***** Extrait
Il y a des nouveautés à essayer pour la presse, en général entre baie de Seine, Cotentin et îles Anglo-normandes, à partir de Cherbourg, Dieppe ou Ouistreham.
Répondre à une invitation à bord lancée par un client qui passe par là ou vient de mettre à l’eau son bateau fraîchement terminé.
Ou juste faire un tour entre amis sur un improbable yachte acheté d’occase.

Le vendredi soir, ça commence par les embouteillages pour quitter Paris.
Puis ça continue par une arrivée généralement frisquette et humide au port.
Il n’est déjà plus trop bien, l’architecte naval qui n’a que le permis moto et se fait conduire. A la place du mort avec vue sur la route quand il est chanceux. Ratatiné à l’arrière quand c’est pas de veine.
Tout barbouillé.
Chercher le bateau. Le trouver dans la pénombre du vendredi soir qui descend comme une douche froide. Le ponton glissant. Les sacs à transborder.
Quand le bateau est un peu vieux, pas sympa l’odeur de renfermé agrémentée de celle du fuel.
Demain matin ce sera pire.

Au petit matin, aux parfums d’hier soir se sont ajoutés ceux des bottes, des chaussettes et du cassoulet de la boite ouverte pour souper dans le carré. Et en plus ça bruine et ça piaule dehors.
Il ne passera pas le week-end sans donner à manger aux poissons, l’architecte naval vert comme un citron pas mûr.
Pour sûr, il va mourir, au minimum, pour commencer.



C’est tout bon d’avoir des bateaux construits, mis à l’eau, qui flottent, et même qui marchent bien, rendent leurs équipages heureux.
Mais pas des bateaux qui sentent le fuel, le moisi, les chaussettes et le cassoulet !
Sans oublier le saucisson et la purée froide. Si, si !
**********
_Consignes:_
[1] Dans l'extrait sur les sorties en bateau, quel est le seul permis que possède l'architecte naval ?
[2] Reprenez le passage de l'extrait sur les sorties en bateau qui commence à « C’est tout bon » et s'achève à « le cassoulet ! », en remplaçant « moisi » par « renfermé ».
[3] Poursuivez, s'il vous plaît, l'extrait sur les sorties en bateau après sa dernière phrase.
***** Enregistrements fournis
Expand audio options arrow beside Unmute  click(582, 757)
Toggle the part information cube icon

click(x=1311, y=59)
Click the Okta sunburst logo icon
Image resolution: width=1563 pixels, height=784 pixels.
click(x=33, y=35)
**********
_Réponses:_
[1] Il n'a que le permis moto.

[2]
C’est tout bon d’avoir des bateaux construits, mis à l’eau, qui flottent, et même qui marchent bien, rendent leurs équipages heureux.
Mais pas des bateaux qui sentent le fuel, le renfermé, les chaussettes et le cassoulet !

[3]
S’il aime bien partager les heures, bonnes ou salées, avec les copains de voile, l’architecte naval n’aime pas le pincement aux tripes, le manque qui cisaille les boyaux.
Et puis, il a ce bouquin à écrire sur la construction métallique. "Alu-Acier-Inox". Il l’a promis. Une date de parution a été arrêtée. Ce ne sont pas des rêveries à écrire d’une plume nostalgique. Rien que de la technique. L’objet est défini. Quatre cents pages de textes, photos et dessins. Manuscrit, car l’ordinateur n’a pas encore pénétré dans sa caverne. 
Finalement il arrivera au bout.

Cherbourg, au petit matin.
Les drisses claquent contre les mâts en alu. Encore des crétins qui ont oublié de les tirer vers les haubans avec des sandows. Grâce à eux ça commence en musique façon castagnettes accompagnées par le sifflet du vent d’un mât à l’autre. Modulé pour qu’on ne s’y habitue pas trop vite.
Va pas faire chaud aujourd’hui encore.

Tirés mieux en place, les pulls tirebouchonnés qu’on a gardés pour dormir.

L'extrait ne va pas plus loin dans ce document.